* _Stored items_
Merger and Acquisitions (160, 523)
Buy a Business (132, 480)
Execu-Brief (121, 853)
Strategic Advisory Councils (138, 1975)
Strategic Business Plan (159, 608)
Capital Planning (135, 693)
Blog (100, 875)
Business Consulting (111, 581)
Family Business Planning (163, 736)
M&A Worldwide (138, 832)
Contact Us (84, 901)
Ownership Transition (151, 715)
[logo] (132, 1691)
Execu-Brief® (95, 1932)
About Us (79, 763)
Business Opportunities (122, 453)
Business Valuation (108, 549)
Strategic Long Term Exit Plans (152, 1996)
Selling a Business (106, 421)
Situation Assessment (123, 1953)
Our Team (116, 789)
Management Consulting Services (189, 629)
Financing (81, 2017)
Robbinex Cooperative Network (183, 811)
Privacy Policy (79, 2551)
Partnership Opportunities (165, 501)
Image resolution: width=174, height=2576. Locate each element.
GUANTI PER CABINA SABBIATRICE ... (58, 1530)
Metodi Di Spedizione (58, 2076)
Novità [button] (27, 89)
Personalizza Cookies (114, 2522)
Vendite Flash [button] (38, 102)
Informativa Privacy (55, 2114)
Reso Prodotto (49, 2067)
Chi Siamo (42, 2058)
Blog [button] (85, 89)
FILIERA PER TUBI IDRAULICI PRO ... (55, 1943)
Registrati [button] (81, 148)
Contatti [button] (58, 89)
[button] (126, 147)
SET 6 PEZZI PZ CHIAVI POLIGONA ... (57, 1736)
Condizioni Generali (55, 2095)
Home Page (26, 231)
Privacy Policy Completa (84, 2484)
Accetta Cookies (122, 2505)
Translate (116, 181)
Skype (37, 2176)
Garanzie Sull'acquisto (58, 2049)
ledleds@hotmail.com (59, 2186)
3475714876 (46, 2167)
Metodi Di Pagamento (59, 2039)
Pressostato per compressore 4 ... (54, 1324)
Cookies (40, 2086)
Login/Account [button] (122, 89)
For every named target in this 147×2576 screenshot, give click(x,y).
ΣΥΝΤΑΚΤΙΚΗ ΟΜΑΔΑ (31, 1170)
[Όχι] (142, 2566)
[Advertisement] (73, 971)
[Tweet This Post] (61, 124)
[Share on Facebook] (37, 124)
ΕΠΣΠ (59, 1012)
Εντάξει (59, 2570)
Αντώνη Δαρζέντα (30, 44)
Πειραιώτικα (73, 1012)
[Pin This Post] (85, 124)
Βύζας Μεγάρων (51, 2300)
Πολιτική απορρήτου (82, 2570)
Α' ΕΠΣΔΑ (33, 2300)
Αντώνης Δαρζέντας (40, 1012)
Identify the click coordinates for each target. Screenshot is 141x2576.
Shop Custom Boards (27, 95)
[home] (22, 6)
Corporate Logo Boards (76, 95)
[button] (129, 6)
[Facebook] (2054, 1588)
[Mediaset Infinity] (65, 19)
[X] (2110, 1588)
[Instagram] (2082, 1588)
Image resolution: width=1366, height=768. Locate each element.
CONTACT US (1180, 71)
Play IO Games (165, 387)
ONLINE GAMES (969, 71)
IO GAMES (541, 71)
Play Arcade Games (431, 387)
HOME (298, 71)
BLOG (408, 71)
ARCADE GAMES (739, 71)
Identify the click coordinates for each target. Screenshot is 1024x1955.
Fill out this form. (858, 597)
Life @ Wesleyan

* _WHAT THIS TASK INVOLVES_
In full and exactly as written, repeat the data.

* _COMPLETED TASK_
Merger and Acquisitions (160, 523)
Buy a Business (132, 480)
Execu-Brief (121, 853)
Strategic Advisory Councils (138, 1975)
Strategic Business Plan (159, 608)
Capital Planning (135, 693)
Blog (100, 875)
Business Consulting (111, 581)
Family Business Planning (163, 736)
M&A Worldwide (138, 832)
Contact Us (84, 901)
Ownership Transition (151, 715)
[logo] (132, 1691)
Execu-Brief® (95, 1932)
About Us (79, 763)
Business Opportunities (122, 453)
Business Valuation (108, 549)
Strategic Long Term Exit Plans (152, 1996)
Selling a Business (106, 421)
Situation Assessment (123, 1953)
Our Team (116, 789)
Management Consulting Services (189, 629)
Financing (81, 2017)
Robbinex Cooperative Network (183, 811)
Privacy Policy (79, 2551)
Partnership Opportunities (165, 501)
Image resolution: width=174, height=2576. Locate each element.
GUANTI PER CABINA SABBIATRICE ... (58, 1530)
Metodi Di Spedizione (58, 2076)
Novità [button] (27, 89)
Personalizza Cookies (114, 2522)
Vendite Flash [button] (38, 102)
Informativa Privacy (55, 2114)
Reso Prodotto (49, 2067)
Chi Siamo (42, 2058)
Blog [button] (85, 89)
FILIERA PER TUBI IDRAULICI PRO ... (55, 1943)
Registrati [button] (81, 148)
Contatti [button] (58, 89)
[button] (126, 147)
SET 6 PEZZI PZ CHIAVI POLIGONA ... (57, 1736)
Condizioni Generali (55, 2095)
Home Page (26, 231)
Privacy Policy Completa (84, 2484)
Accetta Cookies (122, 2505)
Translate (116, 181)
Skype (37, 2176)
Garanzie Sull'acquisto (58, 2049)
ledleds@hotmail.com (59, 2186)
3475714876 (46, 2167)
Metodi Di Pagamento (59, 2039)
Pressostato per compressore 4 ... (54, 1324)
Cookies (40, 2086)
Login/Account [button] (122, 89)
For every named target in this 147×2576 screenshot, give click(x,y).
ΣΥΝΤΑΚΤΙΚΗ ΟΜΑΔΑ (31, 1170)
[Όχι] (142, 2566)
[Advertisement] (73, 971)
[Tweet This Post] (61, 124)
[Share on Facebook] (37, 124)
ΕΠΣΠ (59, 1012)
Εντάξει (59, 2570)
Αντώνη Δαρζέντα (30, 44)
Πειραιώτικα (73, 1012)
[Pin This Post] (85, 124)
Βύζας Μεγάρων (51, 2300)
Πολιτική απορρήτου (82, 2570)
Α' ΕΠΣΔΑ (33, 2300)
Αντώνης Δαρζέντας (40, 1012)
Identify the click coordinates for each target. Screenshot is 141x2576.
Shop Custom Boards (27, 95)
[home] (22, 6)
Corporate Logo Boards (76, 95)
[button] (129, 6)
[Facebook] (2054, 1588)
[Mediaset Infinity] (65, 19)
[X] (2110, 1588)
[Instagram] (2082, 1588)
Image resolution: width=1366, height=768. Locate each element.
CONTACT US (1180, 71)
Play IO Games (165, 387)
ONLINE GAMES (969, 71)
IO GAMES (541, 71)
Play Arcade Games (431, 387)
HOME (298, 71)
BLOG (408, 71)
ARCADE GAMES (739, 71)
Identify the click coordinates for each target. Screenshot is 1024x1955.
Fill out this form. (858, 597)
Life @ Wesleyan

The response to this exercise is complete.